Os acidentes do «voluntário» Monteiro na estrada de Carmona para o Negage!...

Saída para o Negage, na cidade de Carmona. Para a
esquerda, ia-se para o Quitexe e Luanda

Texto de
(Furriel) José A. Monteiro

A dada altura, aí por Abril ou Maio de 1975, apareceram no BC12, em Carmona, um capitão e um tenente da Comissão de Saneamento e era preciso levá-los ao aeroporto do Negage, para seguirem para Luanda. Pareceu-me bem ir «dar uma volta», não escalei ninguém e, com o condutor do Comandante, lá fomos levar os figuraços.
A viagem corria bem, até que em sítio que a estrada começava a ter declive acentuado, a viatura fez vários peões e caiu pela ravina - completamente aos trambolhões. O jipe ficou logo sem a capota traseira e eu fui cuspido. O capitão com a perna partida e fractura exposta, o tenente com um grande golpe nas costas, eu com o camufulado completamente rasgado e pequenas escoriações e o condutor completamente ileso, sem um arranhão.
A dose, a bem dizer, foi conforme a graduação.
Mas isto não iria ficar por aqui. Ao ouvir uma viatura, ao longe, corri para a estrada a pedir socorro. Era um abastado fazendeiro, de Mercedes, que, ao ver-me de repente a aparecer na sua frente, no meio da estrada, ficou algo confuso, pois não via mais ninguém, o que lhe terá parecido surreal.

[Tarefas e exercícios]:
(1) No relato, quem saiu do acidente completamente ileso?
(2) Transcreva o trecho do relato desde "A dada altura, aí" até "levar os figuraços.", inclusive.

[Registos]:

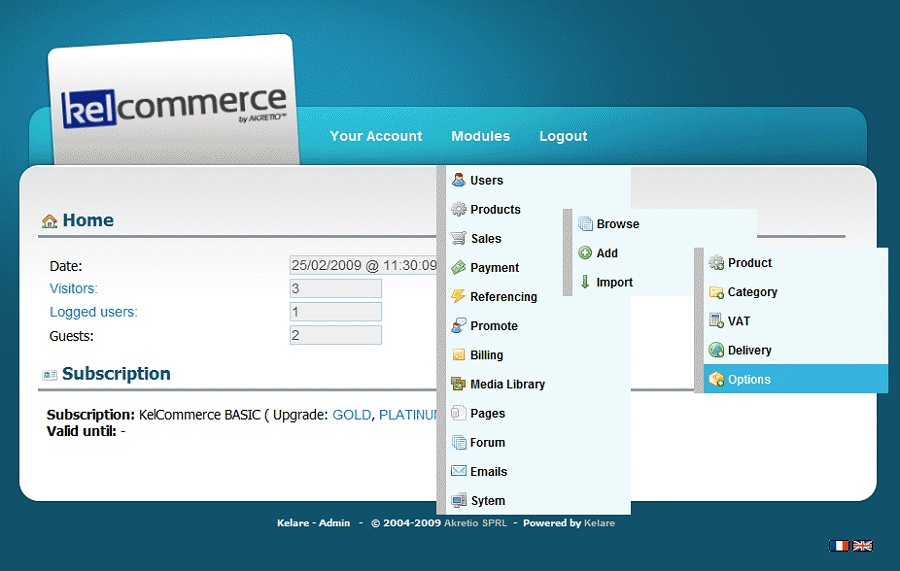This screenshot has height=571, width=900.
Task: Open Your Account menu
Action: pos(376,136)
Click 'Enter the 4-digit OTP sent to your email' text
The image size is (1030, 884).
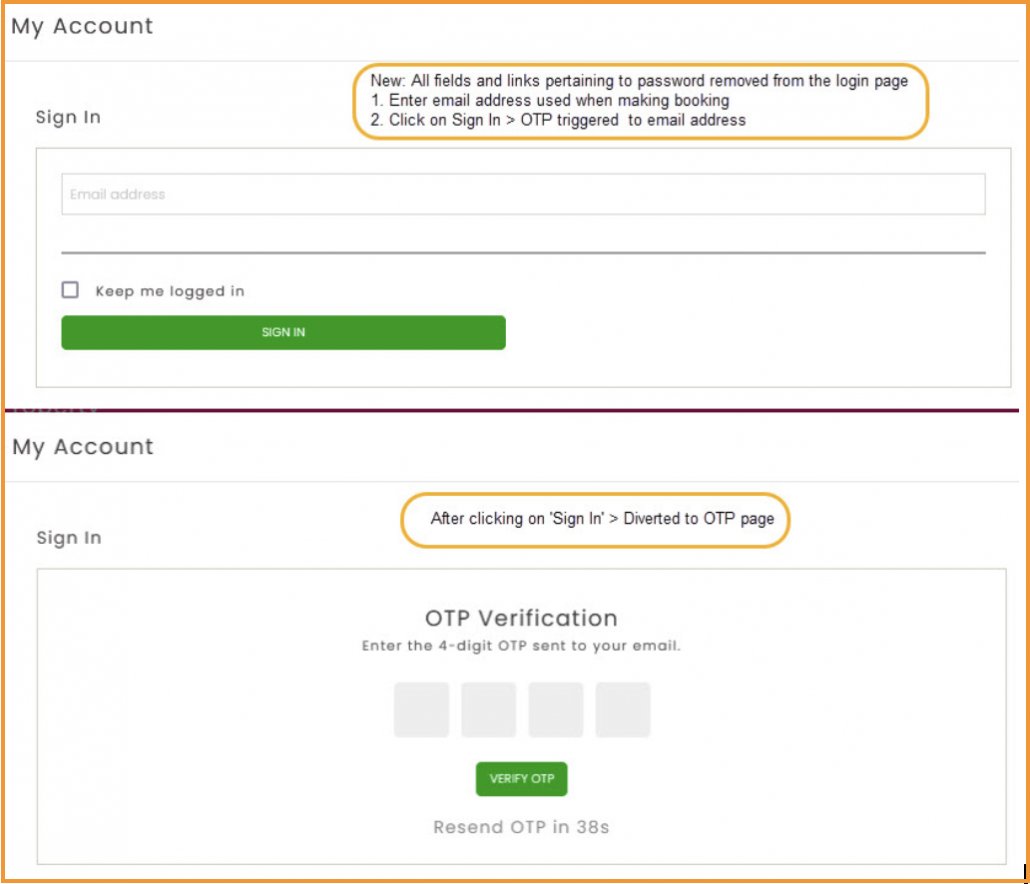[521, 646]
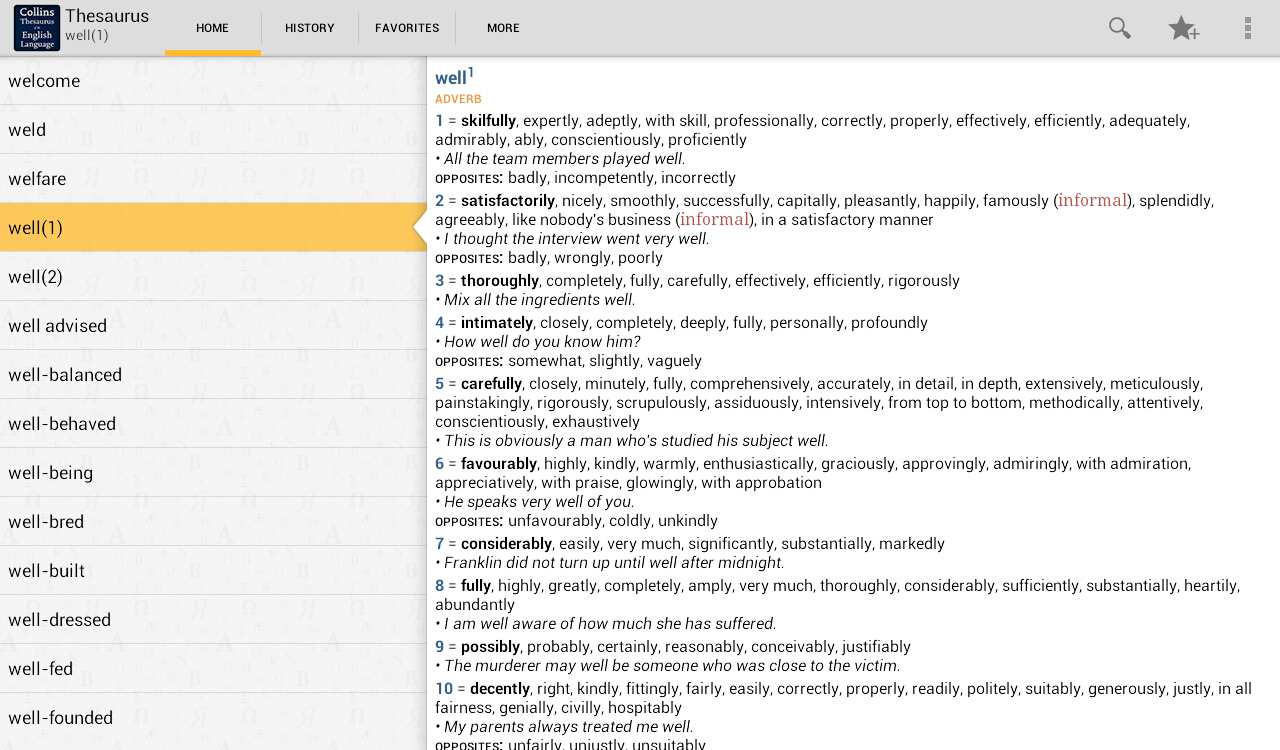Click the Collins Thesaurus logo
1280x750 pixels.
point(36,27)
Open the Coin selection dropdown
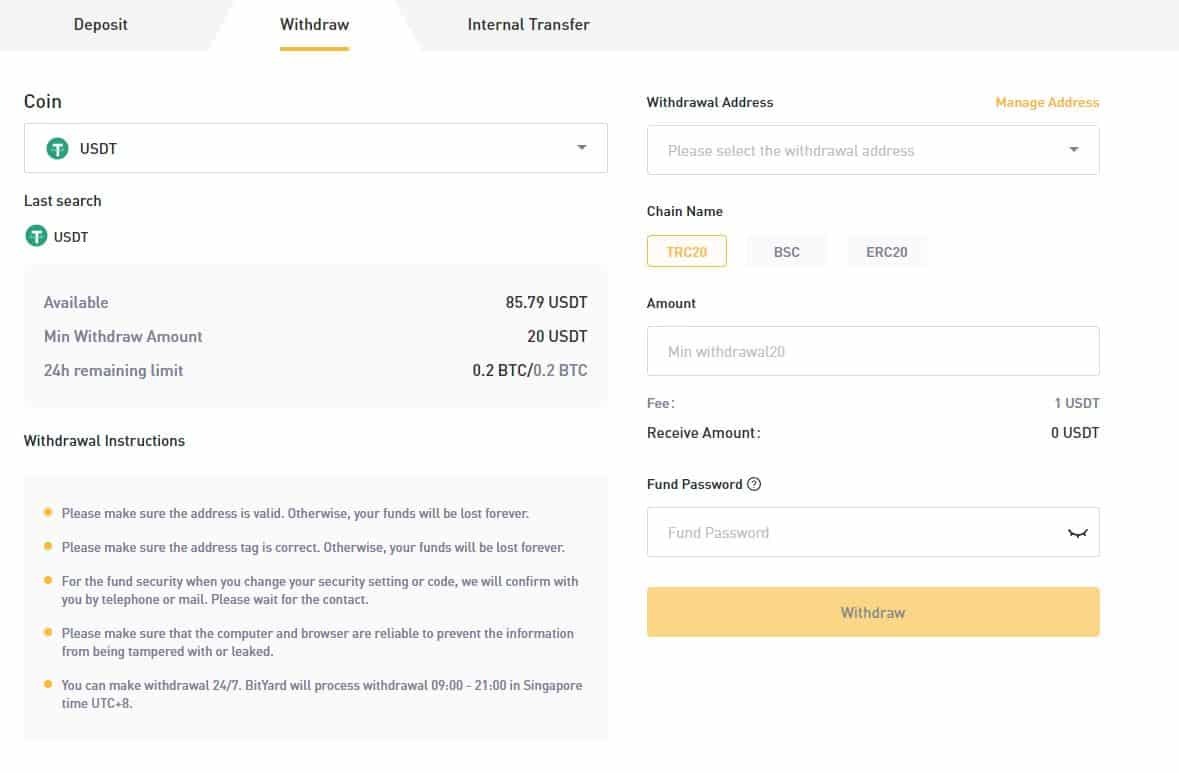This screenshot has width=1179, height=773. 316,148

[Resultados]:
(1) O condutor do Comandante.

(2)
A dada altura, aí por Abril ou Maio de 1975, apareceram no BC12, em Carmona, um capitão e um tenente da Comissão de Saneamento e era preciso levá-los ao aeroporto do Negage, para seguirem para Luanda. Pareceu-me bem ir «dar uma volta», não escalei ninguém e, com o condutor do Comandante, lá fomos levar os figuraços.